President Ma Ying-jeou has repeatedly stated that China and Taiwan need to sign the ECFA so that Taiwan can participate in regional integration and establish FTAs with its major trading partners. Taiwan and North Korea are currently the only two nations in the Asia-Pacific region that do not participate in such FTAs. If Taiwan is to avoid marginalization, it must get over its likes and dislikes and deal directly with China.

What is being negotiated?

An online survey by 104 Job Bank for its report on key issues for the 2010 job market showed that office workers considered the signing of the ECFA one their three greatest concerns. In fact, office workers felt even more threatened by the ECFA than businesses did-while 44.4% of office workers believed that the ECFA was more of a threat than an opportunity, only 34.5% of businesses felt this way.

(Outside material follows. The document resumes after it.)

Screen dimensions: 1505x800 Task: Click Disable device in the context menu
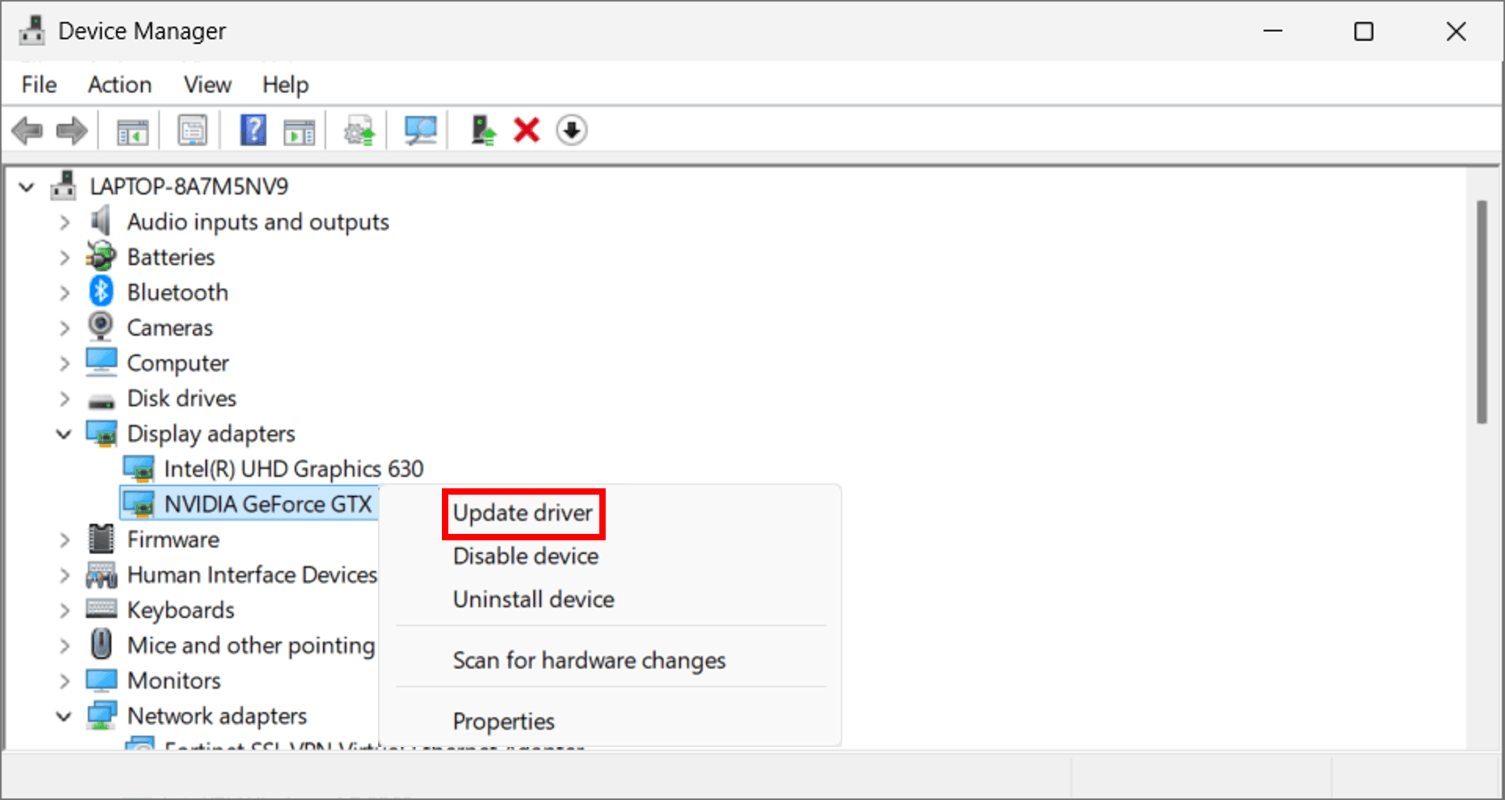(x=525, y=556)
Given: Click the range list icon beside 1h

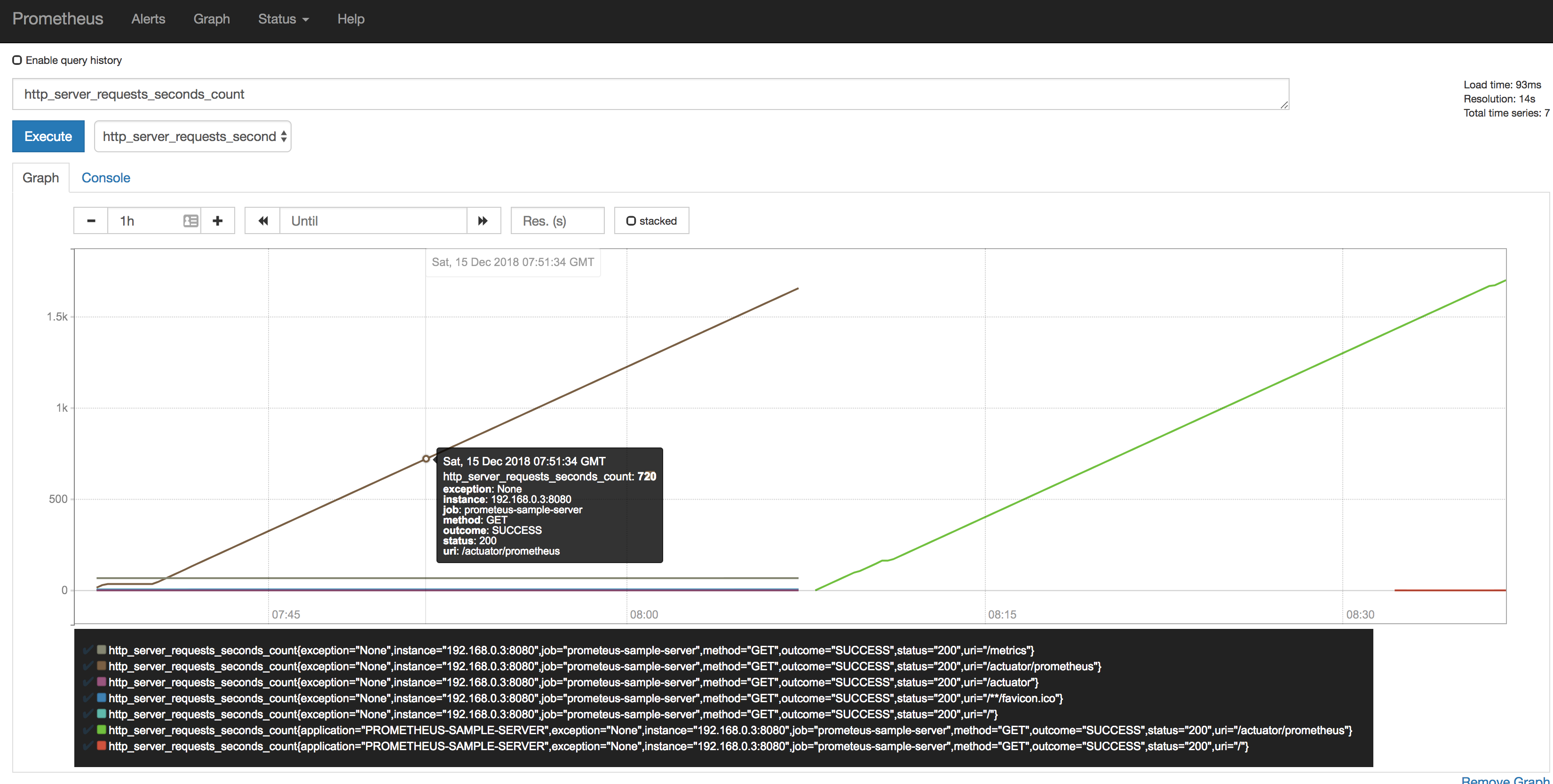Looking at the screenshot, I should (190, 221).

This fear has been fed by an abundance of political machinations, implied threats, and dubious information. An early December survey by CommonWealth on national sentiment for 2010 showed that 67% of respondents "didn't understand or didn't fully understand" the ECFA. Only 30% claimed to understand the agreement.

With the majority of the public not understanding the agreement, support instead breaks down along party lines. Some 85% of the supporters of the KMT and its allies believe the ECFA will benefit Taiwan. Only 18% of supporters of the DPP and its allies feel the same way.

Overall, the government has done too little to explain the ECFA. It still cannot plainly state the likely costs and benefits of signing versus not signing the agreement. Part of the reason for this state of affairs is that the government doesn't want to show its cards before negotiations get underway. Another part is that with formal negotiations still pending, everything remains up in the air.

But the opposition wants the government team to report the actual contents of the agreement to the public, while insisting that there be no secret cross-strait talks prior to making such a report. The acceptance of such conditions would put negotiators in a real bind.

It's still too early to say whether the ECFA will develop as expected. In any case, the agreement remains an expedient means of accessing the East Asian regional framework and fair competition. What will Taiwan gain by signing? What will we lose? That's going to depend on the investment climate in Taiwan and our own economic strength.

As Vice President Vincent Siew has said: "The ECFA is a tonic. By maximizing its strengths and minimizing its weaknesses, we can revitalize Taiwan.